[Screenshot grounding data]
━━━━━━
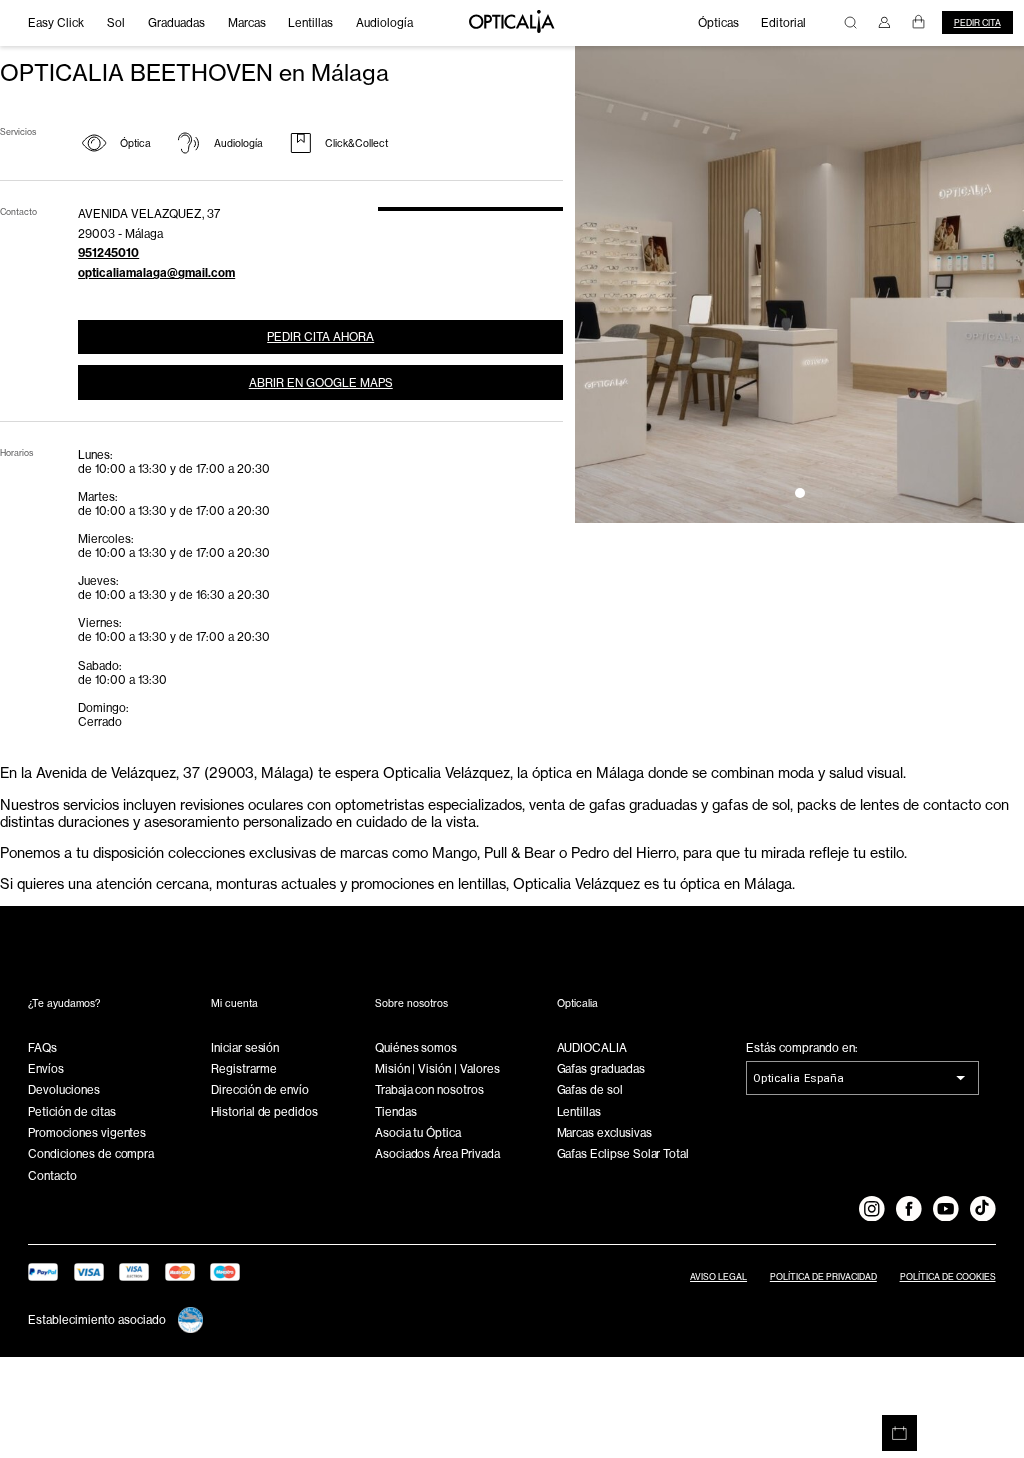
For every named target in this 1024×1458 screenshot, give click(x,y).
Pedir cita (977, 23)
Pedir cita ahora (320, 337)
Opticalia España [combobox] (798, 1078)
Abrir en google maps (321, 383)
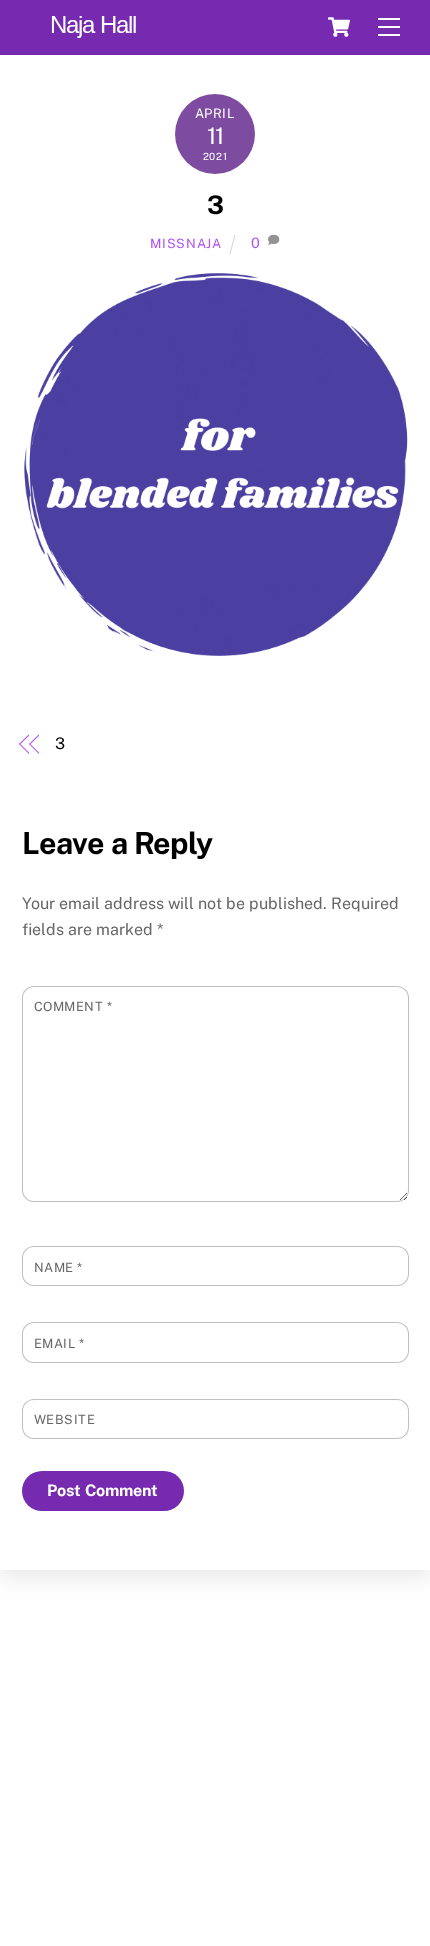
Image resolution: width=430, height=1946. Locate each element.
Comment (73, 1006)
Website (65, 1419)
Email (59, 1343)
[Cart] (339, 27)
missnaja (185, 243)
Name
━━━━━━
* _What is required_: Although the records contain pictures, the copy should consist of their text alone, reproduced exactly.

* _Exercise result_:
For every named target in this 1024×1458 screenshot, give click(x,y).
Pedir cita (977, 23)
Pedir cita ahora (320, 337)
Opticalia España [combobox] (798, 1078)
Abrir en google maps (321, 383)
Image resolution: width=430, height=1946. Locate each element.
Comment (73, 1006)
Website (65, 1419)
Email (59, 1343)
[Cart] (339, 27)
missnaja (185, 243)
Name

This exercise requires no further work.